◆ **Assigned task 1**: Rewrite the comments about the AI survey starting at "01. Professional excellence" and ending at "this unrealistic gibberish?", swapping "suspicious" for "doubtful".
◆ **Assigned task 2**: Extend the comments about the AI survey with new text that carries on after their final line.

◆ **Source passage**:
▼
What consumer benefits is ai driving? at least with industrial automation consumers benefited from new technologies, cheaper goods, and new job categories.
The number 1 ask from the interviewed cohort is « professional excellence »
It is telling about what we prioritize in our society.
I am usually an optimistic person, but I struggle to see how this does not end up with more misery and worse lifestyle all around.
To remove some of that bias, I'd recommend to get an independent body (probably some university) in and let them do the interpretation and write the article.
I just want people to see the tactic for what it is. I really like Claude Opus 4.6 but this just screams "marketing" to me. I wouldn't say it's wrong, it's good to have these discussions and I'd encourage AI companies to say what they have to say. I would say: more independent sources are needed (and not another AI company).
Why not call it a "double-edged sword" or something else? Light and shade are opposites but not necessarily two products from the same tool. It just irks me.
The quotes they have are really interesting to read. That's what I was hoping to get when I built mine.
And just keep scrolling, you can make it to the story eventually.
4.0 MB transferred
I'm much more curious about the results of 80k people who don't use AI regularly.
01. Professional excellence 18.8%
02. Personal transformation 13.7%
03. Life management 13.5%
04. Time freedom 11.1%
05. Financial independence 9.7%
06. Societal transformation 9.4%
07. Entrepreneurship 8.7%
08. Learning & growth 8.4%
09. Creative expression 5.6%
I find this highly suspicious. I'm sure there would be at least 10% who respond "I want it to go away".
Is this incompetence or a deliberate error to indicate human authorship?
If the former then why aren't they using at least an AI to proof read? If the latter then what do anthropic think is wrong with AI written text?
Who writes this unrealistic gibberish?
▲
Stored records:
▼
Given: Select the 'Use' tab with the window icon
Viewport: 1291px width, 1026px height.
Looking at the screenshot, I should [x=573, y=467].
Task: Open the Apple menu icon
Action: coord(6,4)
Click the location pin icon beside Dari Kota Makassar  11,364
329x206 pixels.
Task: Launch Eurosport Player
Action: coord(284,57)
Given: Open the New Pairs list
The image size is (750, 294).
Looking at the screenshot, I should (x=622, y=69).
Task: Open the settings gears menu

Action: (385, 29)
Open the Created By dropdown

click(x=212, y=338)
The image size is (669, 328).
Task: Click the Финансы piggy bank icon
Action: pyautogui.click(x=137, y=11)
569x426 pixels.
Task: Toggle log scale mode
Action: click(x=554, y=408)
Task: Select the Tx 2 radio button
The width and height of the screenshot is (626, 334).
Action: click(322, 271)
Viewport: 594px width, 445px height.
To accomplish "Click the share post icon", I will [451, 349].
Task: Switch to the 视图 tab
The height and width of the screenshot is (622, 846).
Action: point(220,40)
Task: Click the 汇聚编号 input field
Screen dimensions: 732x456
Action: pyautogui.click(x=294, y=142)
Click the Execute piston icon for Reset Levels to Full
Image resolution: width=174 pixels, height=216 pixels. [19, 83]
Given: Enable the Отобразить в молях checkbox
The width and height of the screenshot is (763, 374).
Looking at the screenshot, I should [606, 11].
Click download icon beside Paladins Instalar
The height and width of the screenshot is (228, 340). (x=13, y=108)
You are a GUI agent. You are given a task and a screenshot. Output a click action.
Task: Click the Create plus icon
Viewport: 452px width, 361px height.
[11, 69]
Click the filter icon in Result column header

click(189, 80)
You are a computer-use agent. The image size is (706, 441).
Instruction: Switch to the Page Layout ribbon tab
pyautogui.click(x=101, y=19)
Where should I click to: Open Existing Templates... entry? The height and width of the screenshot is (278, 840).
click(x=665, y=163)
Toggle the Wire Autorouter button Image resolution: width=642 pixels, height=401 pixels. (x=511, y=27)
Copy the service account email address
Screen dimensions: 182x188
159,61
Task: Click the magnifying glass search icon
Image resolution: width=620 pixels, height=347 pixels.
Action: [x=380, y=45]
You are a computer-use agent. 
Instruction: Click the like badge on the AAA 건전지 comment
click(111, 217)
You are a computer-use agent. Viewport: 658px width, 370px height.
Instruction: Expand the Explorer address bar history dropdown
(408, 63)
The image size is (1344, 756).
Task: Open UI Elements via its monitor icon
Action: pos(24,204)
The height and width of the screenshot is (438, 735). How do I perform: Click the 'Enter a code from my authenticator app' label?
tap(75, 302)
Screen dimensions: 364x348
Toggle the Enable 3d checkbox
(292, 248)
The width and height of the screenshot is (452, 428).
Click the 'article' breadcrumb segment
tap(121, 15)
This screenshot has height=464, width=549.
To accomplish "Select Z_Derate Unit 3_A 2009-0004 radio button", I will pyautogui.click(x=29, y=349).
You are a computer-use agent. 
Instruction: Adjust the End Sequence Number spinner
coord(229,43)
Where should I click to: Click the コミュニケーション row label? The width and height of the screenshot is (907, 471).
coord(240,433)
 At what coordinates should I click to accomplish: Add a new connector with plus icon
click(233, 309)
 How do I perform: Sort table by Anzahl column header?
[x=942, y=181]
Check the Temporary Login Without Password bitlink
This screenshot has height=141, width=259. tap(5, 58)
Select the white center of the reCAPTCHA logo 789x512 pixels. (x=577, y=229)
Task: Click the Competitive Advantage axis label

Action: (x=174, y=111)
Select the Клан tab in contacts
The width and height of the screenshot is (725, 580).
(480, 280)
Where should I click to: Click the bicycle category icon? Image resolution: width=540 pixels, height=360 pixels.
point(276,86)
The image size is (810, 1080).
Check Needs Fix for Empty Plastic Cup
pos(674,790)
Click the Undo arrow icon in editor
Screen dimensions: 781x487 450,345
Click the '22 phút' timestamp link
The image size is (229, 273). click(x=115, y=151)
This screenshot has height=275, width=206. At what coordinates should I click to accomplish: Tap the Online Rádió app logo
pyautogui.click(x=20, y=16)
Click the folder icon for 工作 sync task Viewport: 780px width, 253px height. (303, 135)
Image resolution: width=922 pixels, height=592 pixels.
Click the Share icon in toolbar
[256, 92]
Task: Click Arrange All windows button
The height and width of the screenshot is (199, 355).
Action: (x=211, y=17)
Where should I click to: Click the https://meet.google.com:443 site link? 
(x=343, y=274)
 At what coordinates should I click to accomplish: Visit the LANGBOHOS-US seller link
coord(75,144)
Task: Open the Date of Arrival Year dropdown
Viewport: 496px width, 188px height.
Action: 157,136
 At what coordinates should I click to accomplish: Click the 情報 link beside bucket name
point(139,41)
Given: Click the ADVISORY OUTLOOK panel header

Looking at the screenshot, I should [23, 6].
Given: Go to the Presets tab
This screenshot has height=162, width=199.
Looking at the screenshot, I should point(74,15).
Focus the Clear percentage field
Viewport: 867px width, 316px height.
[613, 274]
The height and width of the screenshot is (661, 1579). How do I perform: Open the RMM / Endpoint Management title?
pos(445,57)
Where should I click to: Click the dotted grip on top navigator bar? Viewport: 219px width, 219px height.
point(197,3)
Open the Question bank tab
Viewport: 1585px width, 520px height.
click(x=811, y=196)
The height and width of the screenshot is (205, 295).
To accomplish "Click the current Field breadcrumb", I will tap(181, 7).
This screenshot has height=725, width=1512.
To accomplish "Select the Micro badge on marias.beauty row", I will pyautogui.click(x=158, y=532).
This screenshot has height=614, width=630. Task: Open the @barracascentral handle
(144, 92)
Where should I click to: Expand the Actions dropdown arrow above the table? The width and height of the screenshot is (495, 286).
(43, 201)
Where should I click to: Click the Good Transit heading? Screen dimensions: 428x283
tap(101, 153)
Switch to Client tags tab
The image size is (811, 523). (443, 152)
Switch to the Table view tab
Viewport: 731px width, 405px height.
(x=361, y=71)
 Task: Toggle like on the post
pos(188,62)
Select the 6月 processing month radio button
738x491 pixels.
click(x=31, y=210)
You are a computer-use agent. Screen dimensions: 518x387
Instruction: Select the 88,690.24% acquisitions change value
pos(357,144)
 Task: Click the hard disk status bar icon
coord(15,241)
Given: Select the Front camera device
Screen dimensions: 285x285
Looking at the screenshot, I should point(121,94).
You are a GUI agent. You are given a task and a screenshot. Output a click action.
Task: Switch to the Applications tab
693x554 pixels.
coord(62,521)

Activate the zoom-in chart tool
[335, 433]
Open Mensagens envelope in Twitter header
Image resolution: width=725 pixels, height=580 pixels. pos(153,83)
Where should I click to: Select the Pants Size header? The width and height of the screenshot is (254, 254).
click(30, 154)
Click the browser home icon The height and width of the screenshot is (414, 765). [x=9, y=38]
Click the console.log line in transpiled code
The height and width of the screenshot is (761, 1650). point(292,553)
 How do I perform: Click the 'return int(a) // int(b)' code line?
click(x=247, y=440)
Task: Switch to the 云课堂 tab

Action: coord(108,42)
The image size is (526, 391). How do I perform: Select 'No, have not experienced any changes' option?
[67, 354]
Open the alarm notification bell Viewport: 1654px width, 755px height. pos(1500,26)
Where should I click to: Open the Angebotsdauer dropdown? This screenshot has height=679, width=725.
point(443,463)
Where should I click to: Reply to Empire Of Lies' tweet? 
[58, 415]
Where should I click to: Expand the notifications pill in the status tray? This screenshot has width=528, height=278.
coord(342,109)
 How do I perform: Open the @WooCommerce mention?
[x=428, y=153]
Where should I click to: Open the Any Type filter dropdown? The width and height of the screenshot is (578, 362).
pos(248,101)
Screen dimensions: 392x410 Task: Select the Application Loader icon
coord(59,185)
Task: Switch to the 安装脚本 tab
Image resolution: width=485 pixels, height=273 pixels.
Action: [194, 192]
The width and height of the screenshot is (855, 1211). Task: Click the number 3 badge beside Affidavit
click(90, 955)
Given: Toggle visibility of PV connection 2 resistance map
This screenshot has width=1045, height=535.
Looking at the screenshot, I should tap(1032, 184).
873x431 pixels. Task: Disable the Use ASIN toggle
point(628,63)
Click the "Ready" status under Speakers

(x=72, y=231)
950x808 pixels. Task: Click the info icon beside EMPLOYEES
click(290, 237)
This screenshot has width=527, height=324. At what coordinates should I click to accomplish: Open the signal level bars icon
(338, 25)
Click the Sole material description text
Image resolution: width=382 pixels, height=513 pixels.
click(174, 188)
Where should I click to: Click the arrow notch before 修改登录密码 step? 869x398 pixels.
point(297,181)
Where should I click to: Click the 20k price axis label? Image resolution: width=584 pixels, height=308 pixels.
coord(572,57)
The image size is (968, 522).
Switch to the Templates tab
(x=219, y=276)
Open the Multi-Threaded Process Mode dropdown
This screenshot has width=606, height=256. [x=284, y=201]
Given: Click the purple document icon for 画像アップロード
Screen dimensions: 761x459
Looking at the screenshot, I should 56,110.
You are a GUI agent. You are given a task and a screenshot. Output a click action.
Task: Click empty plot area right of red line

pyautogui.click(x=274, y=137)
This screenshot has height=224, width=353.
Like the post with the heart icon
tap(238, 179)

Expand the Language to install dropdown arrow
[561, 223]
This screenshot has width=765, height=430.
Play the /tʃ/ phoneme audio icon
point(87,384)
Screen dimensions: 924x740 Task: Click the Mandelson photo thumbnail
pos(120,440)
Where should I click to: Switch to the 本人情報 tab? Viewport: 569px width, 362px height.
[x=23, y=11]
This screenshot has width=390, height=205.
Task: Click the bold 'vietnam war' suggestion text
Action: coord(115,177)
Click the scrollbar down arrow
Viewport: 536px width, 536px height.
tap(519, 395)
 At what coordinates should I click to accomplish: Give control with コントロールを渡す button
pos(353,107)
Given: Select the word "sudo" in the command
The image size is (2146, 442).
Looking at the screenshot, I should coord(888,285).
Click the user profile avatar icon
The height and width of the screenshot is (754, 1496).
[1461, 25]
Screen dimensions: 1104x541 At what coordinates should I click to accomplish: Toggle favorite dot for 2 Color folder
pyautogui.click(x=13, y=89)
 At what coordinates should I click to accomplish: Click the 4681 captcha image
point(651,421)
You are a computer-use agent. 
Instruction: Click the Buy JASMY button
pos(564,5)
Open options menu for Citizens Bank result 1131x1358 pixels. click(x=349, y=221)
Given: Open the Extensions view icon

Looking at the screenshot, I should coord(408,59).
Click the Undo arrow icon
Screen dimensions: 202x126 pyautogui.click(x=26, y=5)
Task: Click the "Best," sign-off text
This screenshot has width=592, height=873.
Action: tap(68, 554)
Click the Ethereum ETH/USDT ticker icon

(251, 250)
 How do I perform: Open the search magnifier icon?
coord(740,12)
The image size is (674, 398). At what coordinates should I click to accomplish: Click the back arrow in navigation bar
▲
◆ **Answer section 1**:
01. Professional excellence 18.8%
02. Personal transformation 13.7%
03. Life management 13.5%
04. Time freedom 11.1%
05. Financial independence 9.7%
06. Societal transformation 9.4%
07. Entrepreneurship 8.7%
08. Learning & growth 8.4%
09. Creative expression 5.6%
I find this highly doubtful. I'm sure there would be at least 10% who respond "I want it to go away".
Is this incompetence or a deliberate error to indicate human authorship?
If the former then why aren't they using at least an AI to proof read? If the latter then what do anthropic think is wrong with AI written text?
Who writes this unrealistic gibberish?

◆ **Answer section 2**:
I'm not going to claim I know this response was written by an AI, but it's very suspicious. I would like to hear about how Anthropic ensured that the survey responses were provided by real human beings using their own words.
Not 81,000 as it says in the title. I know I'm being nitpicky, but I wouldn't round up to 81k. Surely the 'important number' in this case is 80, so you would round down to that. Then let the reader pleasantly discover you had interviewed ~500 more than you stated.
It's funny to me when someone does this sort of minor hyperbole that's verging on lying - you have to wonder what is going on.
> I'd started telling Claude about things I couldn't even tell my partner. It felt like I was having an emotional affair.
> I worked with an AI to prepare educational materials for my eldest child—asking the AI to work as both tutor and curriculum expert. We received [my child’s] report yesterday, he was graded as either ‘Above’ or ‘Well Above’ standard in every academic area he studies.
So many concerning quotes that read like AI is a workaround for things that are not working right at scale in society.
I worry (1) AI workarounds will make it clear society can tolerate even more suck then (2) society will get worse to where AI is required to cope then (3) AI will stop being subsidized and the poor will get wrecked.